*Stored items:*
----
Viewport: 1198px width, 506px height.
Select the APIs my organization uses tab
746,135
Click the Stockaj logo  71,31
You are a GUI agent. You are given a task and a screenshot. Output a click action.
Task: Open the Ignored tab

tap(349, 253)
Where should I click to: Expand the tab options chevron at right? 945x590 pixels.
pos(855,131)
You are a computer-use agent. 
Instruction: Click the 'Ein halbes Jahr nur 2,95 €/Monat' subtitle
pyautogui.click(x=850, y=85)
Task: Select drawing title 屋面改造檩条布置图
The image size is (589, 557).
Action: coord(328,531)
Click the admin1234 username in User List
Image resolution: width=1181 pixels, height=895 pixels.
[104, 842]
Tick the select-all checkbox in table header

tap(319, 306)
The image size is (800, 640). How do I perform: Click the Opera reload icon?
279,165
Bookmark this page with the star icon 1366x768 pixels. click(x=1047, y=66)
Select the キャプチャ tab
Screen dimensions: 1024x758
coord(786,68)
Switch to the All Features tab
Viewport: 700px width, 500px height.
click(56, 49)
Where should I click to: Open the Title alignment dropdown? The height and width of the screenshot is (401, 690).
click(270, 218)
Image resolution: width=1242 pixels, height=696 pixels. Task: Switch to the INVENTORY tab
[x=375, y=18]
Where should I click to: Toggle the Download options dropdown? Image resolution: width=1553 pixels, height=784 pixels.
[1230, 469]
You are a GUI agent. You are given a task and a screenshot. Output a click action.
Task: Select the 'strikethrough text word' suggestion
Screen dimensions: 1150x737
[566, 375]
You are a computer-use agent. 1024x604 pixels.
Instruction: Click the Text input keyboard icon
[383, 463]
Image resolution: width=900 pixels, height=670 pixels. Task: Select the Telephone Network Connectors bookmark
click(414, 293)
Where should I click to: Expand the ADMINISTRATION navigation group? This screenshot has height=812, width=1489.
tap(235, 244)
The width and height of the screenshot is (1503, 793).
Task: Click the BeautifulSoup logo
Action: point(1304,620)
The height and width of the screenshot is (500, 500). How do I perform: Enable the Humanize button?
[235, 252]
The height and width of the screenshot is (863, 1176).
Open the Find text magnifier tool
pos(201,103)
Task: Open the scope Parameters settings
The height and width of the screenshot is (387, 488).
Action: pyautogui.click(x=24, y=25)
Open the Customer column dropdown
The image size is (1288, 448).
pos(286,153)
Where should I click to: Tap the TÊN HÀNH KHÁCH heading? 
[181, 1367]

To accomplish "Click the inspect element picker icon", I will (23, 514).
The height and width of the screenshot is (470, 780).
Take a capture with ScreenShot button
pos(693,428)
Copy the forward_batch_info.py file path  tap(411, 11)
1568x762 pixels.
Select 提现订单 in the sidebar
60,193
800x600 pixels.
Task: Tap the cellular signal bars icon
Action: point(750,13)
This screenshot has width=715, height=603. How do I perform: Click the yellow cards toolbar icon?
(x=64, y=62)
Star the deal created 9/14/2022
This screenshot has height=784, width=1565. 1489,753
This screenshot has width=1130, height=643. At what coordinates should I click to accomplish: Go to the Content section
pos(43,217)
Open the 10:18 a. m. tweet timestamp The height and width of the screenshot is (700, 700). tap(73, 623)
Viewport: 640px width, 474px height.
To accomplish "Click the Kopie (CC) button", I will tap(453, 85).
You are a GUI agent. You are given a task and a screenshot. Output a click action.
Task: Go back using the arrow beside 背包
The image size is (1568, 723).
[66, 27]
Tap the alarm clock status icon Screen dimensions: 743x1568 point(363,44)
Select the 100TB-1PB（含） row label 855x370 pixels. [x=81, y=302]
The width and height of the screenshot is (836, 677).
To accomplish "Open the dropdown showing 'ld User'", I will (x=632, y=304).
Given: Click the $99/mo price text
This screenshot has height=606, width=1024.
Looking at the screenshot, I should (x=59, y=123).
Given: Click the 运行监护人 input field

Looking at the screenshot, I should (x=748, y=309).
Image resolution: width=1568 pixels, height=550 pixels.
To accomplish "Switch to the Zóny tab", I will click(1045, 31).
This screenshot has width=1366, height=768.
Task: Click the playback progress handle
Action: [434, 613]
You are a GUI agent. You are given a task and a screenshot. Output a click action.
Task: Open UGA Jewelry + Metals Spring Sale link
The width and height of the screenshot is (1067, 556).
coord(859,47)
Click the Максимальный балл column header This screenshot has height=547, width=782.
----
*Goal of the exercise:* Scan the entries above. Copy each line that has the string "User".

*Task solution:*
Click the admin1234 username in User List
To accomplish "Open the dropdown showing 'ld User'", I will (x=632, y=304).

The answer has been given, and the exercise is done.